### Apply what you read
• A. Answer these questions from the Blockland gamma tutorial, one per line:
(i) How many times did the author actually run Blockland before noticing the screen was whiter?
(ii) By how much did the gamma increase with each launch?
(iii) Which commands did the author use for the "further research"?
• B. The Blockland gamma tutorial has a question asking what several things called "gamma" have to do with Blockland. List every one of those things.
• C. Write the next part of the Blockland gamma tutorial, starting after its last sentence.

### Passage for review
┌──
Author Topic: Fixing Blockland Gamma in Wine: An Exhaustive Tutorial  (Read 797 times)

NOTE: This is a tutorial for proficient users of Linux and the like. Alcoholics Wine connoisseurs, please leave.

DISCLAIMER: No warranty is given as to the working of this. It may cause memory leaks, let hackers in, both of these at once and explode your computer too. That being said, an improperly patched executable shouldn't usually do more than crash.

DISCLAIMER VERSION FOR THE LAWYERS (it's supposed to mean exactly what the one above does): THE TUTORIAL IS PROVIDED "AS IS", WITHOUT WARRANTY OF ANY KIND, EXPRESS OR IMPLIED, INCLUDING BUT NOT LIMITED TO THE WARRANTIES OF MERCHANTABILITY, FITNESS FOR A PARTICULAR PURPOSE AND NONINFRINGEMENT. IN NO EVENT SHALL THE AUTHORS OR COPYRIGHT HOLDERS BE LIABLE FOR ANY CLAIM, DAMAGES OR OTHER LIABILITY, WHETHER IN AN ACTION OF CONTRACT, TORT OR OTHERWISE, ARISING FROM, OUT OF OR IN CONNECTION WITH THE TUTORIAL OR THE USE OR OTHER DEALINGS IN THE TUTORIAL.


Have you ever run Blockland 556 times without reboot just to discover that your screen is now completely white? No? Well, I haven't, too.
I have, however, run it ten times, and that was enough to notice that my screen was now noticeably whiter.

Further research revealed that my screen had by then its gamma increased by somewhere around 1.8%, a blazing 0.18% per launch. as long as my calculations are right since linux is mad

Now, before I elaborate as to how to fix that quirkyness, mind you a small Better Unasked Questions section...


But what does a rock band/Greek letter/radiation/brain wave type/statistical test/an encoding method have to do with Blockland?
Think of gamma as of a weird sort of brightness. Still not getting it? The tutorial's not for you.

What do you mean by "further research"?
xgamma and xrandr --verbose | grep Gamma.

Aargh! Go away, haxor!
...How about you just reboot every fifth run?


With that out of the way, let's go straight to the fixing.

Please choose the appropriate OS.
└──
### Dataset entries
┌──
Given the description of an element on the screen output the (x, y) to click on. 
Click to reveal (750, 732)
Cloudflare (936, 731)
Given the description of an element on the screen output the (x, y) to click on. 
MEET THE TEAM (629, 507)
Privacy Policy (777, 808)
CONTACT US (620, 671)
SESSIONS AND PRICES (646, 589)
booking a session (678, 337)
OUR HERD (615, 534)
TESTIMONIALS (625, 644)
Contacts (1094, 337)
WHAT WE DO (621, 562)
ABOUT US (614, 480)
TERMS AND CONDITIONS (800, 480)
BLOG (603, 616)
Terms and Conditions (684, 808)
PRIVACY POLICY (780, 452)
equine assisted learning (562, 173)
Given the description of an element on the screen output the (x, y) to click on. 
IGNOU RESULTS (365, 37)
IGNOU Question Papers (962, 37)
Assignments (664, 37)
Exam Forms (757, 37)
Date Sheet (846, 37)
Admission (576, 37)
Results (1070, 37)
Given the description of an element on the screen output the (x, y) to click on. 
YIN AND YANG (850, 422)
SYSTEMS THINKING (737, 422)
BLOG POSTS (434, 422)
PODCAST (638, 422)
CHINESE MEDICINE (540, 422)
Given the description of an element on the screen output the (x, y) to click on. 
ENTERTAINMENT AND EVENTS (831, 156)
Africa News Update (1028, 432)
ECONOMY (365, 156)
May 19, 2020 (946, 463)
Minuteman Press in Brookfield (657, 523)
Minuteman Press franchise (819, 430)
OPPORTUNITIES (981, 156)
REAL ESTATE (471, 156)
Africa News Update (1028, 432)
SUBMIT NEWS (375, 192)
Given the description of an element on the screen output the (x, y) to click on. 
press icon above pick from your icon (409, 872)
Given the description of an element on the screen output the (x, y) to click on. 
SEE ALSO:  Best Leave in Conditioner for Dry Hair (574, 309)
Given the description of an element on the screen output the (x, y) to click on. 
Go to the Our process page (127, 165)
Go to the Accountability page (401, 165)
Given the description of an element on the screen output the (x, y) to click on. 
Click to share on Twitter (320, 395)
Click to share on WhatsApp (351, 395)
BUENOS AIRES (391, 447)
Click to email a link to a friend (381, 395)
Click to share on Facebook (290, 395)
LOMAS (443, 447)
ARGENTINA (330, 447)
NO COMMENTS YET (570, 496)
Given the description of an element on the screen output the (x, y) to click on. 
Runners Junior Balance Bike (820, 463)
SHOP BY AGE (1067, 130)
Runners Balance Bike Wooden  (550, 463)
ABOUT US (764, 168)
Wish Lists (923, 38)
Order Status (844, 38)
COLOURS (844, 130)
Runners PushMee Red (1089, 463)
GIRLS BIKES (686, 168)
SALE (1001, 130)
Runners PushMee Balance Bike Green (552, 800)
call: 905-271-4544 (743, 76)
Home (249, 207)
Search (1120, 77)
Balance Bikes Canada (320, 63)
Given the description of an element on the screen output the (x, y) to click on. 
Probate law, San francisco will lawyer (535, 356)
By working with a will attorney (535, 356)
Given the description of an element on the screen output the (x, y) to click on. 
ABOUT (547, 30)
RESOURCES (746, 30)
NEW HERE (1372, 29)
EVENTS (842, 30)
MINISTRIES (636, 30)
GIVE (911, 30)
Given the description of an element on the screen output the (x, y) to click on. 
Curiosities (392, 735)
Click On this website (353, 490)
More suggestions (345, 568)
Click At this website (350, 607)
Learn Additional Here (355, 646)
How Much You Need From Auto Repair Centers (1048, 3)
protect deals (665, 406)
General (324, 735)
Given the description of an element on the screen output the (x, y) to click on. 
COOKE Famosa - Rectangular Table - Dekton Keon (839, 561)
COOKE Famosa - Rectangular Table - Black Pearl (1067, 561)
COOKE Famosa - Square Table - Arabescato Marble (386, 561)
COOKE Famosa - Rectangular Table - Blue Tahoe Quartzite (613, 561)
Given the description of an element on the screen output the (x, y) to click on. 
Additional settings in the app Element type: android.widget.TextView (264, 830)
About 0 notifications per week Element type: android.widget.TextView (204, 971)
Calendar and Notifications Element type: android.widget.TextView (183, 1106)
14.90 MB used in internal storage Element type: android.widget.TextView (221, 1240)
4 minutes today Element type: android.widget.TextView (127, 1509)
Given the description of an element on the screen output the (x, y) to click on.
└──
### Answers to the exercises
• A.
(i) Ten times.
(ii) About 0.18% per launch.
(iii) xgamma and xrandr --verbose | grep Gamma.

• B. A rock band, a Greek letter, radiation, a brain wave type, a statistical test, and an encoding method.

• C.
Windows and other noncompliant mess non-*nixes
That has the issue too? TIL. Find a random editor capable of modifying a binary without completely destroying it (a hex editor comes to mind) and replace the string "SetDeviceGammaRamp" with "GetDeviceGammaRamp" in C:\Program Files\Blockland\BlocklandLauncher.exe. If you're on 64-bit Windows, instead of Program Files, the folder Blockland is in Program Files (x86). Done.

Linux and other *nixes
Open the command line and run xgamma.
Code: [Select]
xgamma
Change the directory to the one containing the file BlocklandLauncher.exe. The following command should work for you. If it doesn't, it means that either you should know better where that directory is, or you use PlayOnLinux (or similar GUI mess). Don't use that, for it's evil; instead, grab some nice, raw wine-staging and use Wine like your native applications.
Code: [Select]
cd ~/.wine/drive_*/Program\ Files*/Blockland
Now that you're here, run the following command to patch BlocklandLauncher.exe.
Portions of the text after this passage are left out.